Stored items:
- Opening Delimiter -

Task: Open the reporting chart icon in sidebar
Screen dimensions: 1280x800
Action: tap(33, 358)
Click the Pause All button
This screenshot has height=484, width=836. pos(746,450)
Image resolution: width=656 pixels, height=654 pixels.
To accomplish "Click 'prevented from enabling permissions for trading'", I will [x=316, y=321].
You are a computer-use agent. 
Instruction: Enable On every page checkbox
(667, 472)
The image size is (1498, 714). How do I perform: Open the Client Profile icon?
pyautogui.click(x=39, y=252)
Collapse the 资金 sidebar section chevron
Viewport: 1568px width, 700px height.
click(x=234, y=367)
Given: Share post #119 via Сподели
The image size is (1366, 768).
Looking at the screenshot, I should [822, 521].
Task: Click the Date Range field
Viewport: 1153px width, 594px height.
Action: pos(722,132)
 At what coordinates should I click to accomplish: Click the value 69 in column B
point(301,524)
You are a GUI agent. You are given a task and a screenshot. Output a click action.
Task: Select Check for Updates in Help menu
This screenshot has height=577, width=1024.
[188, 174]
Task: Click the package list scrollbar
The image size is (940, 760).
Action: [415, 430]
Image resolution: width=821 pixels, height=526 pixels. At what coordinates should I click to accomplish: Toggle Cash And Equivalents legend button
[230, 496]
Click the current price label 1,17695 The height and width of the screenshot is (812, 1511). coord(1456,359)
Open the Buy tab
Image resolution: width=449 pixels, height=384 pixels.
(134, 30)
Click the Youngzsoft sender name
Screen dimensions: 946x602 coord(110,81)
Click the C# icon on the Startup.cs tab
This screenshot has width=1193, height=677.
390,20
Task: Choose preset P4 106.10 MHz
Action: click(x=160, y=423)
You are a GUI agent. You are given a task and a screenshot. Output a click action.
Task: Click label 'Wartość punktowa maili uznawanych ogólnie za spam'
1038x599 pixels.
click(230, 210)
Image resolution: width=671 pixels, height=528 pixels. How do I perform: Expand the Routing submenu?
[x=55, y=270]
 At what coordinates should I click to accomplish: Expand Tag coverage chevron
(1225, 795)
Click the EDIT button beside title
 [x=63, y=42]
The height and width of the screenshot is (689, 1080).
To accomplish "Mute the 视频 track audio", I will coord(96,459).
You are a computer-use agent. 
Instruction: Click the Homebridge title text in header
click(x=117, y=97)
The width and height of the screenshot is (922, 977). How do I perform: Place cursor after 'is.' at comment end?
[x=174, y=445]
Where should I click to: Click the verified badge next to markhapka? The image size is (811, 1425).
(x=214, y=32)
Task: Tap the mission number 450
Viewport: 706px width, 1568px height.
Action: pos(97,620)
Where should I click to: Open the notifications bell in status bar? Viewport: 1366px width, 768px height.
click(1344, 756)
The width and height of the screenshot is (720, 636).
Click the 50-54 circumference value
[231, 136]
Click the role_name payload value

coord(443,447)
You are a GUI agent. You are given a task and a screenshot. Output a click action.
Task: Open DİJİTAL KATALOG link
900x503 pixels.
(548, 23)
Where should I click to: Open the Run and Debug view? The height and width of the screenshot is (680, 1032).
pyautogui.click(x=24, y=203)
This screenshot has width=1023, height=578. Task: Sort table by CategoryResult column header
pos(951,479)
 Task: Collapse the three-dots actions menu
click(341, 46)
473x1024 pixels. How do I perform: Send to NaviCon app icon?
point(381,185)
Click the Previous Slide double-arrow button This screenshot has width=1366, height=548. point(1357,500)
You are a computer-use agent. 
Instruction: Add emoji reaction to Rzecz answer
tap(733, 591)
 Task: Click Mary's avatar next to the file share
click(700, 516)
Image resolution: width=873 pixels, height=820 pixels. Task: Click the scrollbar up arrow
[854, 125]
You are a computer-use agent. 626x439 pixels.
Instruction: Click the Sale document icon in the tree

- Closing Delimiter -

*Task to complete*. Word for word, repeat the line holding "Task: Collapse the three-dots actions menu" and all lines after it through the end of the entries above.

*Final answer*.
 Task: Collapse the three-dots actions menu
click(341, 46)
473x1024 pixels. How do I perform: Send to NaviCon app icon?
point(381,185)
Click the Previous Slide double-arrow button This screenshot has width=1366, height=548. point(1357,500)
You are a computer-use agent. 
Instruction: Add emoji reaction to Rzecz answer
tap(733, 591)
 Task: Click Mary's avatar next to the file share
click(700, 516)
Image resolution: width=873 pixels, height=820 pixels. Task: Click the scrollbar up arrow
[854, 125]
You are a computer-use agent. 626x439 pixels.
Instruction: Click the Sale document icon in the tree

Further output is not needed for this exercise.